La giornalista inglese Sylvia Sprigge, corrispondente del Manchester Guardian per l'area del Mediterraneo centrale, giunge a Trieste con la 2a Divisione neozelandese. Nel suo libro Trieste Diary: maggio-giugno 1945, così racconta quella giornata: «Chi scrive ha raggiunto la colonna della 2° Divisione neozelandese poco prima del Tagliamento: le retroguardie stavano avanzando fra file di contadini esultanti, ogni mezzo era ornato di fronde e bandiere italiane. 

Poco prima di arrivare al Tagliamento è arrivato l'ordine di sbarazzarsi di bandiere e fiori, e la colonna ha proseguito la sua marcia grigia e polverosa.

(La colonna comprendeva anche una cospicua Unità navale britannica che, via terra, si recava a Trieste ad attrezzare il porto per le navi in risalita lungo l'Adriatico).

2 maggio (dopo mezzogiorno) - La Divisione neozelandese ha attraversato l'Isonzo: qui il lungo ponte era ancora intatto. Verremo a sapere successivamente che i partigiani di Tito l'hanno difeso per 4 giorni dai tentativi tedeschi di farlo saltare.

Circa 4 chilometri prima dell'Isonzo è cessata ogni manifestazione di benvenuto nei confronti dei neozelandesi. Su tutte le case si leggeva "Tukaj je Jugoslavia" (Qui è Jugoslavia) oppure "Zivio Tito" (Viva Tito). Una casa su due esponeva la bandiera jugoslava e le poche bandiere italiane avevano una grande stella rossa nella banda bianca.

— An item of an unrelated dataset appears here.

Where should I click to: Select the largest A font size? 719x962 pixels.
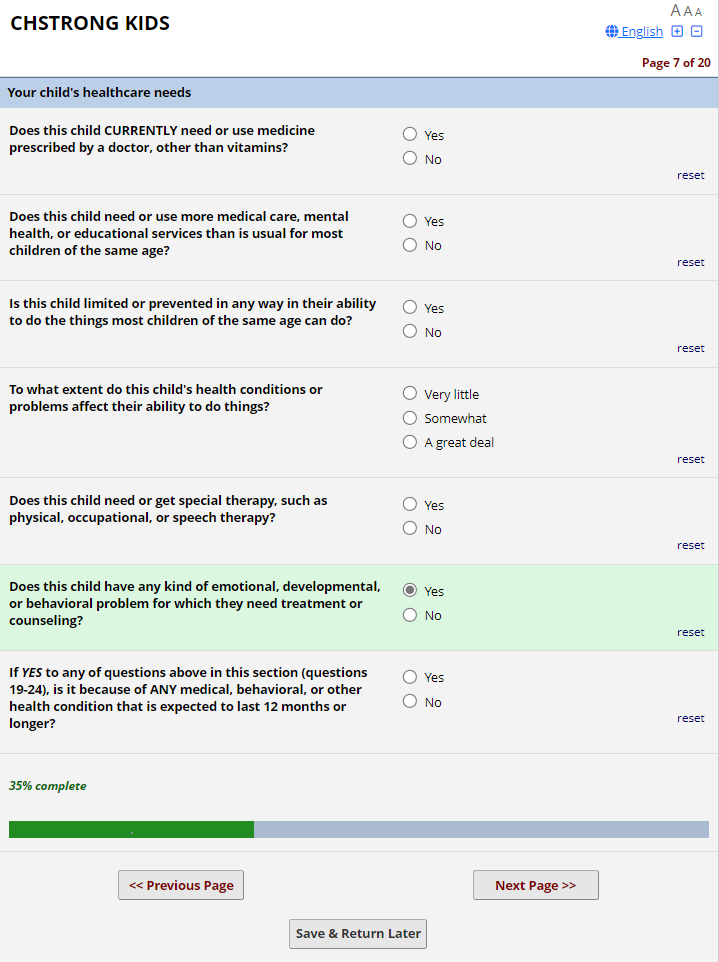(676, 10)
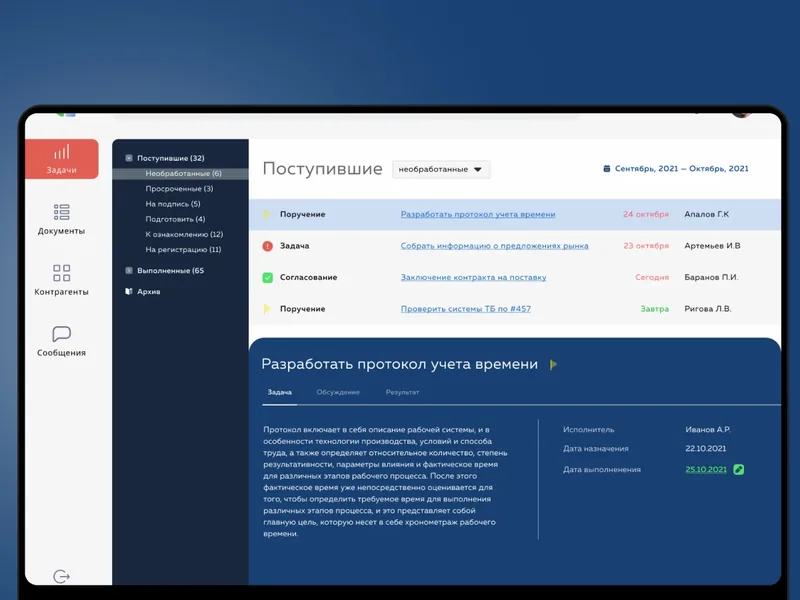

La gente è rimasta nelle case. I partigiani, con la stella rossa sul berretto di tela blu, stavano allestendo vari blocchi stradali, che sono stati tuttavia aperti per lasciar passare la nostra lunga colonna meccanizzata.

A Monfalcone circa 10.000 fra operai portuali e donne erano riuniti per una manifestazione a favore della liberazione sotto una gigantesca stella rossa e sotto improvvisate bandiere dei paesi alleati. I discorsi erano in italiano. Gli uomini indossavano il berretto blu con la stella rossa. La nostra colonna non ha interrotto la loro riunione.

Lungo la famosa strada costiera che porta a Trieste una batteria navale tedesca di circa 300 uomini ha opposto resistenza a Miramare, cercando di attrezzare alla rinfusa la parete di cemento armato, spessa tre metri, costruita a metà strada fra le due gallerie. I numerosi fortini di calcestruzzo sui fianchi della collina e lungo la strada erano fortunatamente già stati affrontati dai partigiani di Tito.

Seicento fanti di marina tedeschi sono stati catturati a Grado; altri 300 sono stati presi nel golfo di Sistiana (base dei siluri monoposto).

Da Miramare (dove il generale Freyberg ha fissato i suoi quartieri generali) un distaccamento navale tedesco ha tartassato Trieste con cannoni italiani da 6 pollici per due giorni, avendo saputo che a Trieste c'erano soldati jugoslavi.

Alle 4 del pomeriggio carri armati ed auto corazzate di ricognizione sono entrati in Trieste e dopo una breve azione hanno raccolto la resa di 2.600 tedeschi.

Il Governo Militare Alleato e la sua polizia sono rimasti indietro, a Monfalcone, e non sono operativi.

A Trieste gruppi di 12-15 partigiani, ciascuno munito di due o tre armi, pattugliavano le strade giorno e notte. Non c'era traccia di fraternizzazione. I negozi erano chiusi».